Slowly she began to come around, still unaware of what was happening to her.

“What happened?” she asked as she sat up, aided by his arm against her shoulder. “I saw Rassilon, then you went with him and I was left here. And I think I must have fainted. Why did I do that? I don’t usually…”

“I’ll explain that later,” The Doctor said as he lifted her to her feet. “Now, I want to continue where we left off.” And he gathered her into his arms again, kissing her with deeper and deeper passion.

“Oh, my Doctor,” she breathed when he stopped at last.

“That has to change for a start,” he said. “Rose, I want you to know first. I am retiring from being The Doctor and saving the universe. My children will follow in my footsteps soon enough. I can let it go. And with it, the name that isn’t a name that I have used for so many centuries. “From here on, call me Chrístõ.”

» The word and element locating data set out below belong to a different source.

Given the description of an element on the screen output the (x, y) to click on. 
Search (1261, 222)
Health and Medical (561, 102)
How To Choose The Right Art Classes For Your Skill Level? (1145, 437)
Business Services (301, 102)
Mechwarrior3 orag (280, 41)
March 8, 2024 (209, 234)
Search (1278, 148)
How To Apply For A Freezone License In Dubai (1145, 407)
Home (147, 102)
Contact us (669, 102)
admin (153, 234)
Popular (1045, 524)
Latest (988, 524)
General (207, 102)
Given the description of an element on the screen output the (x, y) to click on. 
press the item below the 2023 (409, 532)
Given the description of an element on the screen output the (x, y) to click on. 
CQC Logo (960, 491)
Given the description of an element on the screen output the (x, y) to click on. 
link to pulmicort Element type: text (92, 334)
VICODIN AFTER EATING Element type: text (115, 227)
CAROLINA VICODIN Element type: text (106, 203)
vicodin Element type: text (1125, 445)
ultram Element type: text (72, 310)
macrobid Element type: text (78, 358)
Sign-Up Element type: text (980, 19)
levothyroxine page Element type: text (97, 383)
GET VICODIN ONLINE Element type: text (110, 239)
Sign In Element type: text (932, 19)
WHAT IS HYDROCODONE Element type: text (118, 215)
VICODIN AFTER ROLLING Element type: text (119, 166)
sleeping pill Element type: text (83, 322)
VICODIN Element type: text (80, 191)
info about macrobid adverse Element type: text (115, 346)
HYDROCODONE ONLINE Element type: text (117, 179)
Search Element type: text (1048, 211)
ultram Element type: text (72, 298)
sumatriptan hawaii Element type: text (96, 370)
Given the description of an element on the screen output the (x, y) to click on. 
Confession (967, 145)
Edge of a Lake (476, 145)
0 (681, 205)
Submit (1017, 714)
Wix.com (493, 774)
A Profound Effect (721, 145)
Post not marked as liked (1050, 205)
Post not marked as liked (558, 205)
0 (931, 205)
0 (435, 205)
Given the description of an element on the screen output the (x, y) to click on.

“I’ll never get used to calling you Chrístõ. I’ve been trying to get used to it for years. You’ll have to put up with being called The Doctor.”

“Well, ok,” he said. “But seeing as we’re going to be married soon, I thought you might try it out. Otherwise our neighbours will think it an odd thing for you to call your husband.”

“Stuff the neighbours,” she said. Then she paused and looked at him. “What do you mean ‘soon’?”

“Well, it’ll take a bit of organising. A Gallifreyan Alliance of Unity. Your mum has to sew all those diamonds onto the dress, and we need a hall where the ceremony can take place, and we need to find all our friends, scattered through space and time and… do you want to live in the 23rd century near Susan and the kids or in the 21st near your mum?”“How can we be married?” she asked. “I thought….”

“I ought to…. I already gave you an engagement ring.” He slipped the diamond encrusted Ring of Eternity from his finger and put it on her middle finger next to the diamond solitaire. “There… now… will you marry me as soon as we can arrange it?”

“Why now?” she asked. “How?”

“I told you, I’m retired now. I can give my life wholeheartedly to you.”

“But….”

“Just say yes,” he said. “That’s all you have to do. The rest is just details.”

“Oh, YES, yes, yes,” she said. “Oh, yes. Nothing could make me happier.”

“Yes, it will,” he promised her. “When we have a baby of our own.”

“Oh… but… I thought you said… We CAN’T.”

“Now we can,” he said, and he knew he owed her an explanation.

He told her.

She looked at him with wide eyes as the implications of all he said sunk in.

“You… gave up your lives? You’re mortal?”

“I always WAS mortal,” he said. “Just serially mortal. Now… this is it. This is me.”

“And you did it so that I…”

“So that you could have the same mortality I have… so that we could truly be together in the way we both want.”

“But I’m not Human any more?” she asked, looking worried by the idea.

“Yes, yes, you are,” he assured her. “But you’re also part Gallifreyan. And our children will be Time Lords. I know it was abrupt. I asked Rassilon to make it possible for us. I didn’t expect him to be so direct about it. I suppose I should have asked you.”

“Why? Do you think I would have said no? It's… it’s a wonderful gift. I can be a REAL wife to you. I couldn’t ask for anything better. To be with you, to grow old with you.” And she started the kiss this time. As he responded he held her hand tightly, and he felt her timeline. It surprised him. He had never been able to do it before. The TARDIS confused it. Now he saw it clearly. Her life – and HIS – together. Their wedding in the tradition of his world, a new home, near Susan and the children. And several times… he didn’t count them… he saw himself smiling as he held a newborn child in his arms while Rose looked on exhausted but delirious with joy. It was a future worth looking forward to. It was a future worth giving up all he HAD given up for it. He had made that decision in a heartsbeat. But he knew he would not regret it.